Young Guns: MediaCom strategy director, David Toussaint

Arvind Hickman
By Arvind Hickman | 13 July 2016
 
David Toussaint.

Our Young Guns profile takes a weekly look at some of the young talent aged 30 or under across the advertising, ad tech, marketing and media sector in Australia. It aims to shed light on the varying roles, people and companies across the buzzing industry. Last week we spoke to Fairfax senior native brand specialist, Kathryn Wills.

This week, we head to Sydney to speak to MediaCom strategy director David Toussaint.

How long have you been in the industry?

Five years.

Duration in current role/time at the company:

I’ve been with MediaCom from the beginning, except this is my third office – Melbourne, London and now Sydney. One of the benefits of Mediacom is the opportunity to work across different markets. 

What were you doing before this job and how did you get this gig?

At university, playing music in a Melbourne dive bar. They didn’t have the heart to tell me what I now know. I can’t actually sing or play guitar, and my hands are made out of broken terracotta pots – so I called a recruiter and asked to go into advertising with the rest of the failed musicians. 

Define your job in one word:

Existential. 

What were your real and cliché expectations of working in the industry?

That there would be a bunch of fat white men in shirts lunching all the time.

How does the reality match up? 

Luckily, the industry is changing. There is definitely more of a focus on getting people in with different backgrounds, views and experiences. Not one member of my team was born in the same place, studied the same thing, or is in a syndicate that owns a racehorse – and that’s fantastic. 

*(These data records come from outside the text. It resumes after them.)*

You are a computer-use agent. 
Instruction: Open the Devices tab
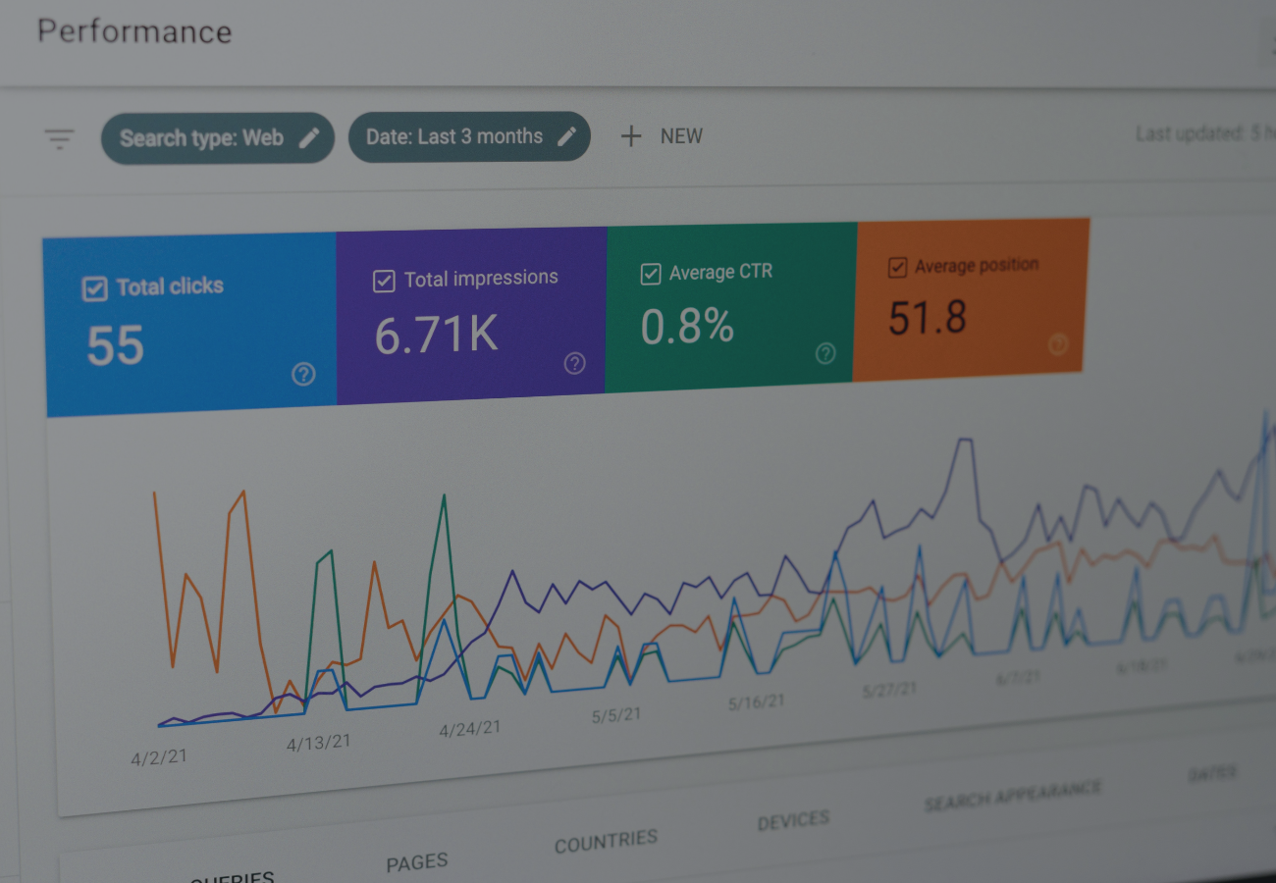[793, 820]
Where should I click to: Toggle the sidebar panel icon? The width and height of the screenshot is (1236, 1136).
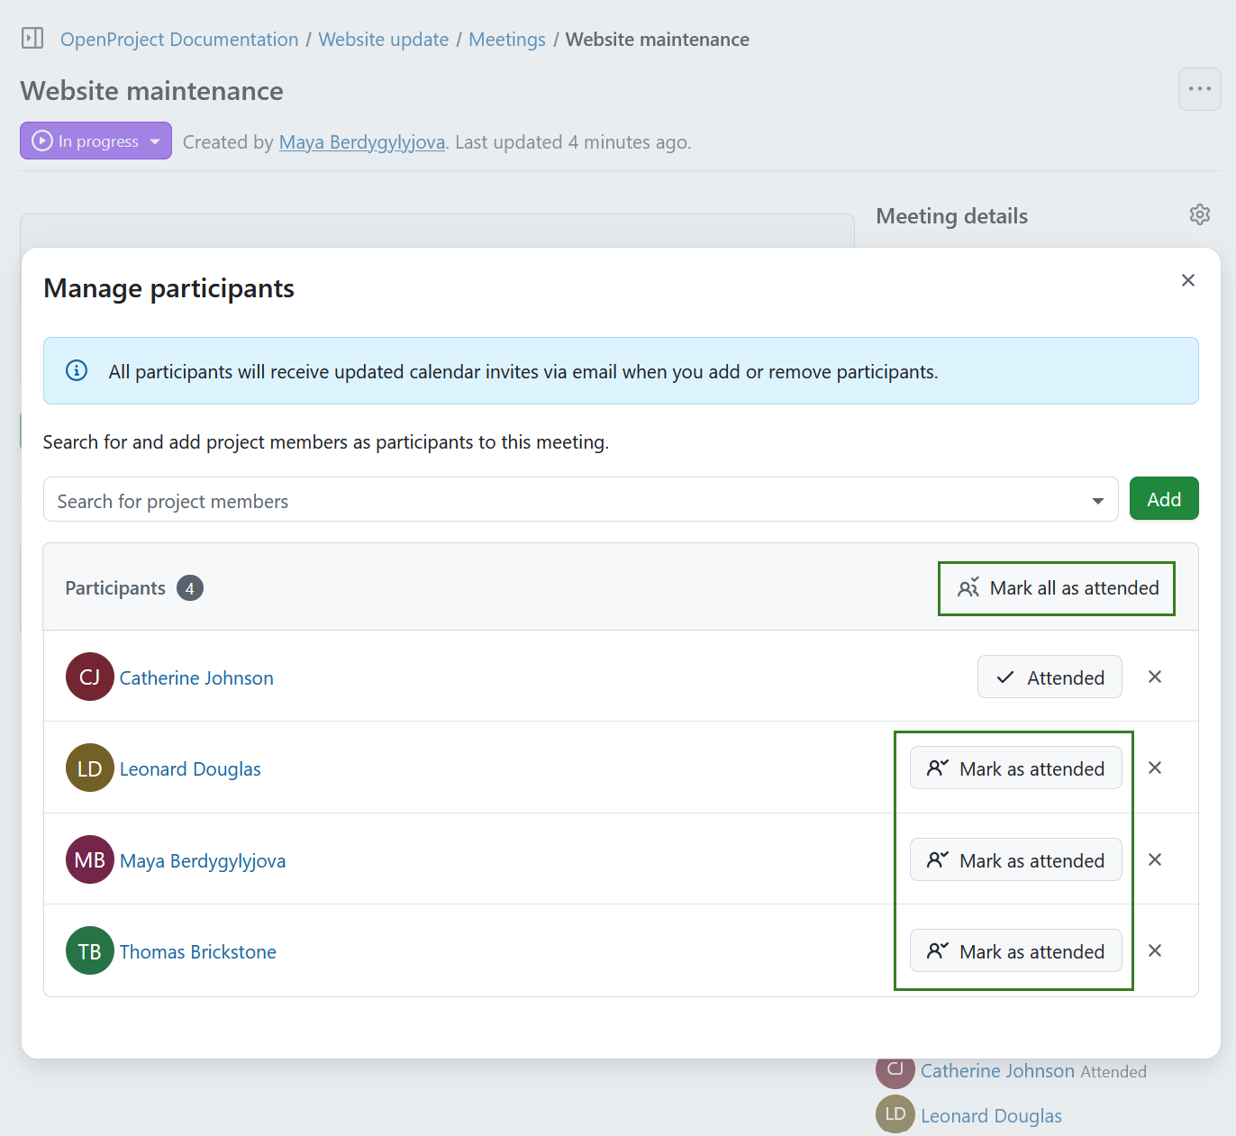click(x=32, y=38)
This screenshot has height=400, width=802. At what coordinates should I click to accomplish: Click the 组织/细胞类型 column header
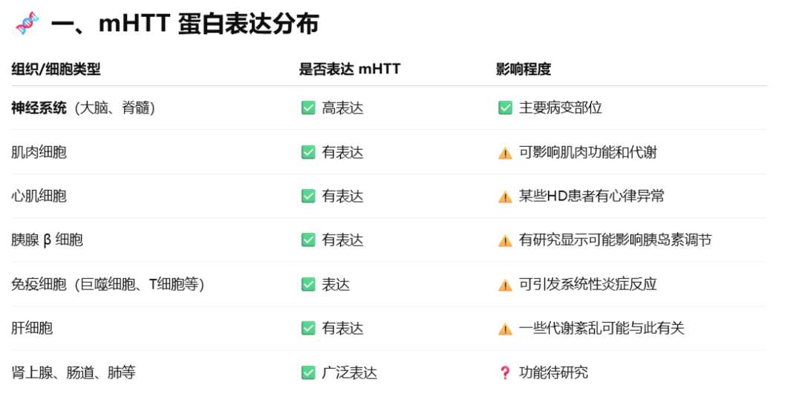coord(56,70)
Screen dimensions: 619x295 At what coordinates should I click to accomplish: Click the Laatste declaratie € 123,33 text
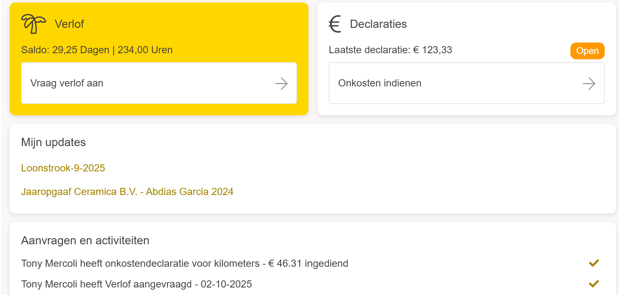390,50
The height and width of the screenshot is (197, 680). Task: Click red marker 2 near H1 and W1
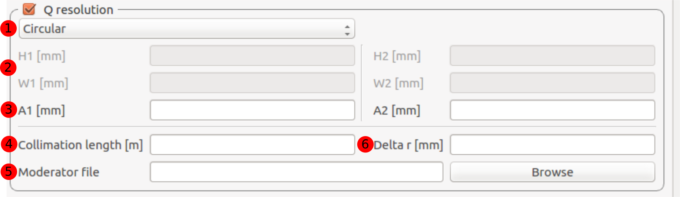(x=8, y=68)
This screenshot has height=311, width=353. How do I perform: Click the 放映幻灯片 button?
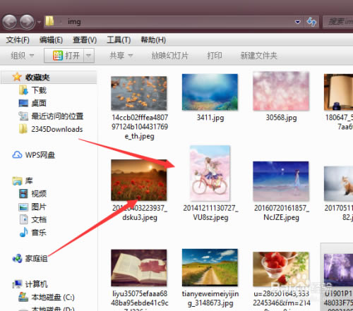[169, 56]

How would you describe what the company does and your role involve?

Solves business problems through the lens of communications. I help find out what those problems are amongst a plethora of information and set a game plan to solve them. 

Best thing about the industry you work in:  

You can forge your own path. It’s not the same industry it was a year ago, let alone what it could turn into in a years’ time. 

Any major hard learnings in the job so far?

When I started, I was in an implementation role and quickly racked up the most account queries in the history of the company. I was nervous, I had the CFO sending me angry emails and felt useless. It took a strong mentor to help me establish what I wanted and what my skillset was to move me into a creative role where I felt I could add value and step into my own. Shout out to Fi Meldrum for encouraging weirdness. 

If you had to switch over to another department, which would it be and why?

If I had to move, it would be to an MBA (MediaCom Beyond Advertising), the people who put the content in our content and connections. They’re superstars who demand the focus of MediaCom globally for constantly taking on jobs and projects that would have traditionally gone to creative agencies and smashing them. 

What's exciting you about the industry right now? 

Flux. It’s an industry where anything can happen and change in an instant based on a new way of thinking or a development in tech. 

What concerns you about the industry and its future?

To be completely honest I have to say that I personally don’t worry about communications and advertising’s future. I know it’s a very popular conversation that very smart people like Willie Pang our CDO are working on, but it’s not for me.

It’s like the creative vs media hoopla that people get stuck on, I don’t see the point. My concern is doing great work in the immediate future based on the current setting we are in. And it will be the same focus based on whatever has changed, and whatever has been invented in the “future”. 

Who's your right hand person/who guides you day to day?

Mike Deane, our head of strategy who also let me live in his house in the UK when I had nowhere to live. Also Fi Meldrum in the Melbourne team, who got me into strategy and told me where to find a $1 slice of pizza in London when I was cold, poor and hungry. 

And your almighty mentor that you hope to dethrone?

Nick Palmer, MediaCom's EMEA head of content strategy.  

Career-wise, where do you see yourself in 2020 and how do you plan on getting there?

I want to be the head of Global Creative Solutions, a team that doesn’t exist yet. GCS would be a crackpot team of strange people from different backgrounds who solve business problems through creative and comms and have a generally good time in life with a respectable collection of hats and jumpers. 

What is the elephant in the room? The thing that no one is talking about – but they should be.

People talk about diversity a lot now, but I’m not sure many large organisations are actually taking notice. That’s a big question though. 

Where do you turn for inspiration?  

Douglas Adams, who could observe the world and see the humour in the simple day-to-day. 

Tell us one thing people at work don’t know about you?

I have a deathly hallows tattoo andI’d trade them all in for a Hogwarts letter. 

Favourite advert is:

Skittles Leak – and for the life of me I don’t know why.

What’s your personal motto?

Don’t panic. 

I got into advertising/ad tech/marketing because:

It’s a global job. 

If I wasn't doing this for a living, I'd be:

A people and culture consultant selling advertising agency culture to traditionally drier working environments.